Seven Matryoshki

Seven Matryoshki. Source: Ye Olde Curiosity Shop, Seattle, WA

Migrations are an art, not a science. A migration is a juggling act between breaking glass, keeping the lights on, and opening new doors.

Migrations are the evolution of a system through incremental changes.

Migrations are not limited to infrastructure; customer/product changes can be migrations too.

The difference between a single commit and a migration is that a migration is a long series of commits. Also, migrations generally affect a lot more than one person.

Migrations require updating docs, people’s brains, and muscle memory.

Done well, migrations reduce complexity and accelerate product development.

Done poorly, migrations increase complexity and slow product development.

Why did I write this?

Circa November 2024, some seasoned engineers, a few newer folks, and I, had a passionate discussion:

We’ve increasingly moved our product towards being easy – wizards, fast onboarding – at the cost of simplicity – removing non-essential complexity. Does that resonate with anyone else? The easy things become quite hard to manage in the medium-to-long term.

From what I heard, yes. It resonated, resoundingly.

How do we think about the tradeoff between simple and easy in a longer view? If we build something easy today, how do we think about incremental architectural changes to reduce our complexity? Likely easier said than done, but how have we thought about it in the past, vs. now?

What are the biggest sources of pain and complexity right now in the platform, and are there ways to reduce that complexity over time, balancing it with product roadmap, new features, etc.?

These are great questions!

This conversation happened in November 2024, when I had just completed a 3-year migration project of my own.

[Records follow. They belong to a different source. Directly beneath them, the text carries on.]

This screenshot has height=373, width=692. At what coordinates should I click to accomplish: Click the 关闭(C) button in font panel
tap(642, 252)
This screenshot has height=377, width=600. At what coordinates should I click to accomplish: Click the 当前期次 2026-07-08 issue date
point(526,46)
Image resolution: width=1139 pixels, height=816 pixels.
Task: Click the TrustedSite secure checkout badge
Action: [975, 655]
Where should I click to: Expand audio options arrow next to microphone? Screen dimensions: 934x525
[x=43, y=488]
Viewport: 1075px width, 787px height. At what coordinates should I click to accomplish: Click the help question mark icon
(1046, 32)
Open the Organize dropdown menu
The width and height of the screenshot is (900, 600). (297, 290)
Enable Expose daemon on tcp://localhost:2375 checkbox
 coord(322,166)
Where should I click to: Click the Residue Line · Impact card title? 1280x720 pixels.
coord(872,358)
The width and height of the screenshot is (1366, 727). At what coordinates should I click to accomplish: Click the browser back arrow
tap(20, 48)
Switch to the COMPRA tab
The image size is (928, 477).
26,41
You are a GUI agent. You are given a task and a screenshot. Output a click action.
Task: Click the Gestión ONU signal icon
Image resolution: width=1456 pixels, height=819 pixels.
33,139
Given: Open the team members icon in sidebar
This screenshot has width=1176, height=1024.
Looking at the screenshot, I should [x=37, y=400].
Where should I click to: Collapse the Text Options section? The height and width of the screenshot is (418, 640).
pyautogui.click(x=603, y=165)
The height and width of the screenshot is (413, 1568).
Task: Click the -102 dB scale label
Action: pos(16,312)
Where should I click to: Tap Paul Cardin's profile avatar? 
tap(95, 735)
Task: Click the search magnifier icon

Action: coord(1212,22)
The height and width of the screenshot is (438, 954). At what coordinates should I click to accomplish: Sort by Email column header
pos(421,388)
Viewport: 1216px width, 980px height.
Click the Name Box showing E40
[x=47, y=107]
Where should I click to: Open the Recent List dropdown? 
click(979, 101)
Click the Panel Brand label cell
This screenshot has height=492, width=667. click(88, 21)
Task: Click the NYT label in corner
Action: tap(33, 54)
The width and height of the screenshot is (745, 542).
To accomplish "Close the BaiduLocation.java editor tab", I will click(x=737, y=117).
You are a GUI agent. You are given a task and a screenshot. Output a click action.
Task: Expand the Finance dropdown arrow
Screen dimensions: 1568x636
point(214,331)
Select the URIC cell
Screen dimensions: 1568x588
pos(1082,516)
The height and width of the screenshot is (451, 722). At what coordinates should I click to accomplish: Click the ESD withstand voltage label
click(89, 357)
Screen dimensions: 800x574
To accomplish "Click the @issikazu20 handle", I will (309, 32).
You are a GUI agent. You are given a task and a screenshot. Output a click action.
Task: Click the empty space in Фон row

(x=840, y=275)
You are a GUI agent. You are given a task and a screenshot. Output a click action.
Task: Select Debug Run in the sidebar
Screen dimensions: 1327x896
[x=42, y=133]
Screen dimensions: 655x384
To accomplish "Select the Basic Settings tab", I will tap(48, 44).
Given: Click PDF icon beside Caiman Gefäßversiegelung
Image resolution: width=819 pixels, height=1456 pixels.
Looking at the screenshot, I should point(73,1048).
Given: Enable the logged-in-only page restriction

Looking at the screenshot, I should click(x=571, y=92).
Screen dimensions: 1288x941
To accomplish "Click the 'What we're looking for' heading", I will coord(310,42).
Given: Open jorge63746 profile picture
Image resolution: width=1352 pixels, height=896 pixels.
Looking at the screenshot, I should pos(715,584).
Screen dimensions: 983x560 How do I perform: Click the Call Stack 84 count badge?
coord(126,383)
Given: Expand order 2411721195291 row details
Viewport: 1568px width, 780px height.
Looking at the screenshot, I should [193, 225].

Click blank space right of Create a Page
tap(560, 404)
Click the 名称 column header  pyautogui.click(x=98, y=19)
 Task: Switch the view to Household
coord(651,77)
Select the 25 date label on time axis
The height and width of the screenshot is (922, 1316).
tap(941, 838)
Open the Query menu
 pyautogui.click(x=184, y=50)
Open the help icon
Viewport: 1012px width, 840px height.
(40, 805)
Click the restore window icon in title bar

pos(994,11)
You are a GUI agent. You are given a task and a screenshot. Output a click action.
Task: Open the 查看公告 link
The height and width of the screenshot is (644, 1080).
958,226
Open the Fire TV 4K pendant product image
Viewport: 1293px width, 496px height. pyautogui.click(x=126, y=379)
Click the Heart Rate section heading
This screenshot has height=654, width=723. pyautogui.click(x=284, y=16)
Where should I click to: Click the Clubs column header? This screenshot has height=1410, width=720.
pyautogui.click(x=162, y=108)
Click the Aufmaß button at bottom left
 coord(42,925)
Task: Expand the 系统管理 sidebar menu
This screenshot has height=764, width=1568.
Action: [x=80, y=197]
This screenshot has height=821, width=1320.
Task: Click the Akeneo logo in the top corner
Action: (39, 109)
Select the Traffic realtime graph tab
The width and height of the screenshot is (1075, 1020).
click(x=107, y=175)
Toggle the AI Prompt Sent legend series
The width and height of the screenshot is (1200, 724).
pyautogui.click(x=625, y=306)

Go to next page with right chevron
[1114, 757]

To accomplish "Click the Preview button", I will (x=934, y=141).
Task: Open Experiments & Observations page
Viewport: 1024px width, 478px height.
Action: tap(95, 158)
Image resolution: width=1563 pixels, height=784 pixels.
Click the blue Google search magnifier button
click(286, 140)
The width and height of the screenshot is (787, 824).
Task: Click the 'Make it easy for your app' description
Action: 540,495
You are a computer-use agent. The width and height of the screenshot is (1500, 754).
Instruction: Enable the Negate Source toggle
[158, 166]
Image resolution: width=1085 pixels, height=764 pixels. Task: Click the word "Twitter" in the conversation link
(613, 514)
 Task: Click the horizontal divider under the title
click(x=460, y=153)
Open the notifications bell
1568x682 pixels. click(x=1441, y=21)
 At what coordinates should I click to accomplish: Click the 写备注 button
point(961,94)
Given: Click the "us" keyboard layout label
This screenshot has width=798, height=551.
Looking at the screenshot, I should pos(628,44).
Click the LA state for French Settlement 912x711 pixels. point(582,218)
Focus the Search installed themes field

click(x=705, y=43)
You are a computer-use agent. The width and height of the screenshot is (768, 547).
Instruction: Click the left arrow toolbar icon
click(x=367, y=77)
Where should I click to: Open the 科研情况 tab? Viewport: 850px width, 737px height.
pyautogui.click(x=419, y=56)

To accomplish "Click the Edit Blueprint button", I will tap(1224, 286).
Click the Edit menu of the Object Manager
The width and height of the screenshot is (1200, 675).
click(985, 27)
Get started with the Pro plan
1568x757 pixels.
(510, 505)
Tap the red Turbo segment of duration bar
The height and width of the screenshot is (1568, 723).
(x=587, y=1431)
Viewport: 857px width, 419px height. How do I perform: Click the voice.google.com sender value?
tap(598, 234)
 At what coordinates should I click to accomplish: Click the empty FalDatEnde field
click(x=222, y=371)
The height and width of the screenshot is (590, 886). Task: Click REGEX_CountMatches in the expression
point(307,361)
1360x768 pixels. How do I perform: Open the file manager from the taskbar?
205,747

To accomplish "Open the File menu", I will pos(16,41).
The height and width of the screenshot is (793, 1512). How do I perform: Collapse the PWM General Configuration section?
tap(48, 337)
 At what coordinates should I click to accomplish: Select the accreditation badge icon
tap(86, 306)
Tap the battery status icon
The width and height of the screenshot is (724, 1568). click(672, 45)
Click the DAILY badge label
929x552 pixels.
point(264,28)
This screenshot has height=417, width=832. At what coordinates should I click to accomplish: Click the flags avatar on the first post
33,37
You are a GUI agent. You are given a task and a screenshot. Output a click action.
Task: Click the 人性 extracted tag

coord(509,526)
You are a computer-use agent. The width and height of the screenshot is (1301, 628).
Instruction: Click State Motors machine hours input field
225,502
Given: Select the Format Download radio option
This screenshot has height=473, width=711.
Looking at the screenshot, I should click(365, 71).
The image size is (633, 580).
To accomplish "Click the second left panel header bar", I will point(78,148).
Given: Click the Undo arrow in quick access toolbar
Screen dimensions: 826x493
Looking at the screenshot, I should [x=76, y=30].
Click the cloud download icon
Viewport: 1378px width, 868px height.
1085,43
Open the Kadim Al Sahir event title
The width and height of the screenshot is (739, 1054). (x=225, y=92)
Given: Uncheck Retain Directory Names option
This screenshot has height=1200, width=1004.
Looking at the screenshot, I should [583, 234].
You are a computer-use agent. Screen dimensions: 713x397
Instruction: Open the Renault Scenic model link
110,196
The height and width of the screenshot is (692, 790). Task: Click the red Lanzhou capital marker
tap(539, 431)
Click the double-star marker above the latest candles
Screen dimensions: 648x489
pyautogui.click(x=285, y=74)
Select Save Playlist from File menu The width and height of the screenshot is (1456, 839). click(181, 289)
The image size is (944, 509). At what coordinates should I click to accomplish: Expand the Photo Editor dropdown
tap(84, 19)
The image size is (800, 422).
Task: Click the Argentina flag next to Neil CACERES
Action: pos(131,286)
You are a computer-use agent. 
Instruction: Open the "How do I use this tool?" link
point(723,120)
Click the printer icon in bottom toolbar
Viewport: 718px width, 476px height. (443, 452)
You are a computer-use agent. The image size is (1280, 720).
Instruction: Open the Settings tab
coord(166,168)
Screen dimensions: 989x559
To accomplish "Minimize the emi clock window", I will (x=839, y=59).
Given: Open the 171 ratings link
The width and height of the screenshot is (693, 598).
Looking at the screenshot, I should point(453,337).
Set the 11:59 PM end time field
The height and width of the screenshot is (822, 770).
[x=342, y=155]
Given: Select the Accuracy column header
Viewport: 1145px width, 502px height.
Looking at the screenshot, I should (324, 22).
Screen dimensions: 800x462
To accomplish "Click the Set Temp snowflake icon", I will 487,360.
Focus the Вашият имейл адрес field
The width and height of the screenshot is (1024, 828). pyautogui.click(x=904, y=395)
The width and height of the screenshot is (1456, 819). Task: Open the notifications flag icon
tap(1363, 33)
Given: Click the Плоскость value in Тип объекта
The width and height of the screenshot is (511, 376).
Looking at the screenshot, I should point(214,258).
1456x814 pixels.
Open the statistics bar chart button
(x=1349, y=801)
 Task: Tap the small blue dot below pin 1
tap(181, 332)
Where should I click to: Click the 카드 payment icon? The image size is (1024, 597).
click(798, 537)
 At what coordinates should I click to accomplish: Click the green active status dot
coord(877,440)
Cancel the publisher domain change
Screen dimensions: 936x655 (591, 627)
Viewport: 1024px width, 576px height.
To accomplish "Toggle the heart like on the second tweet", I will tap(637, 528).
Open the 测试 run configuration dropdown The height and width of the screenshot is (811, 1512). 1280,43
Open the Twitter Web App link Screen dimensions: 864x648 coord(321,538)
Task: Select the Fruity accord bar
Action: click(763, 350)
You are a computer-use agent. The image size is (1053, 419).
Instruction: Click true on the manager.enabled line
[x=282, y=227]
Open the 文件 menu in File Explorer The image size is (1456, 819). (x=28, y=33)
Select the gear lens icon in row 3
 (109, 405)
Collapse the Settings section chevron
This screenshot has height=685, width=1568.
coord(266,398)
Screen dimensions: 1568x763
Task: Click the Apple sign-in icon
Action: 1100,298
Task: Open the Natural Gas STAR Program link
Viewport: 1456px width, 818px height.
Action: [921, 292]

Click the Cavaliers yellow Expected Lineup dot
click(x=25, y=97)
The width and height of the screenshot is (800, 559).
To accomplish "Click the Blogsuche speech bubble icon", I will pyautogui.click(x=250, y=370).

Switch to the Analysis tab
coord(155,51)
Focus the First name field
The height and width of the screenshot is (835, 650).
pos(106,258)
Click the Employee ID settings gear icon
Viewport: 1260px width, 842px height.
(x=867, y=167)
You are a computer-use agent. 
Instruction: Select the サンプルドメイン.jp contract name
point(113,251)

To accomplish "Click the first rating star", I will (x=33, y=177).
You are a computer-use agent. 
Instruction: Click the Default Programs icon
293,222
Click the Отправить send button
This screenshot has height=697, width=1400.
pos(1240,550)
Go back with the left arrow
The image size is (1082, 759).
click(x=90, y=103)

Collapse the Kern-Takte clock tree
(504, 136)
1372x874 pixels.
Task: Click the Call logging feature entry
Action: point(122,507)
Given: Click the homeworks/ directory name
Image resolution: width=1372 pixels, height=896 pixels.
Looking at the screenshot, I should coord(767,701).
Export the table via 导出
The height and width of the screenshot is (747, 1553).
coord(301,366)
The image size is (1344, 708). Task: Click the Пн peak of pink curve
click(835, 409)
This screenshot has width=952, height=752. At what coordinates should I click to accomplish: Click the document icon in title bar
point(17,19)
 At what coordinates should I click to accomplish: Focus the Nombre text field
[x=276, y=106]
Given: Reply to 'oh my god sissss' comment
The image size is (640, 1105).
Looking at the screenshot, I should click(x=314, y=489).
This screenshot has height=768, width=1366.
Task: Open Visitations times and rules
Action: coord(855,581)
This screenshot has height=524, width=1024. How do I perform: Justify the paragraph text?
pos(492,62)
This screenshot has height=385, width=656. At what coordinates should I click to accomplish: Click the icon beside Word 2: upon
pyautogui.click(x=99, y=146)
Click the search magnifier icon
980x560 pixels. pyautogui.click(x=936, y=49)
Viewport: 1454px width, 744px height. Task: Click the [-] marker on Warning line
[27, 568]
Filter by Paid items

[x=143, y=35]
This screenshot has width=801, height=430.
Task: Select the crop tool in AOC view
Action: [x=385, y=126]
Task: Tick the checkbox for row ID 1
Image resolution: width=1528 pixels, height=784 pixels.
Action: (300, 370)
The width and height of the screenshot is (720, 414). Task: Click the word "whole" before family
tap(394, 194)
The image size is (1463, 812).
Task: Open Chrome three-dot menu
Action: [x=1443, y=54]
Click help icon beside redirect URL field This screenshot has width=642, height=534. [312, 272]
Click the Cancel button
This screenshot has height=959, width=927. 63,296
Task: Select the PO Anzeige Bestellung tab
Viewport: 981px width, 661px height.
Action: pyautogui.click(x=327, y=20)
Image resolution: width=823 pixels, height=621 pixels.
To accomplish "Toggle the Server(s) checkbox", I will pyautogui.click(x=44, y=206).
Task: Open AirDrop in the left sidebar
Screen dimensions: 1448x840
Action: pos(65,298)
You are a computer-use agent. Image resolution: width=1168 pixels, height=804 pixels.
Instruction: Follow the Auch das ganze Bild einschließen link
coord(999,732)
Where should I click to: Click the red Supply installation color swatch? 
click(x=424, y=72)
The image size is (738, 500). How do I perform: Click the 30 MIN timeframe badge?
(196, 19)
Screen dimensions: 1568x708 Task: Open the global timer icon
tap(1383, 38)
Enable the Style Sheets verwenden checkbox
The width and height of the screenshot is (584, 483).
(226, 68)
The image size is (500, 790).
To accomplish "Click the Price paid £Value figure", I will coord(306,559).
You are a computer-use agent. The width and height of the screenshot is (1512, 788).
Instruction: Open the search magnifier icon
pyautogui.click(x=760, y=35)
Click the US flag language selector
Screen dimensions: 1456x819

So I was already in a headspace of reflecting on the past 5 years and what wisdom can be gleaned from it.

So what’s the goal?

At Amperity, the word “migration” carries a lot of historical baggage. Let’s sit with the baggage, process it, and accept it.

Let’s:

Share examples of good outcomes of migrations.
Share examples of troubled migrations and how they turned successful.
Share common themes from the above.

How do big migrations start?

Usually, but not always, a design-and-architecture or staff engineering group gets together and studies a big problem. A design doc, or series of design docs get written. It may be very long, 20+ pages. Usually, an engineer is chosen as the Directly Responsible Individual (DRI) to start and navigate the project.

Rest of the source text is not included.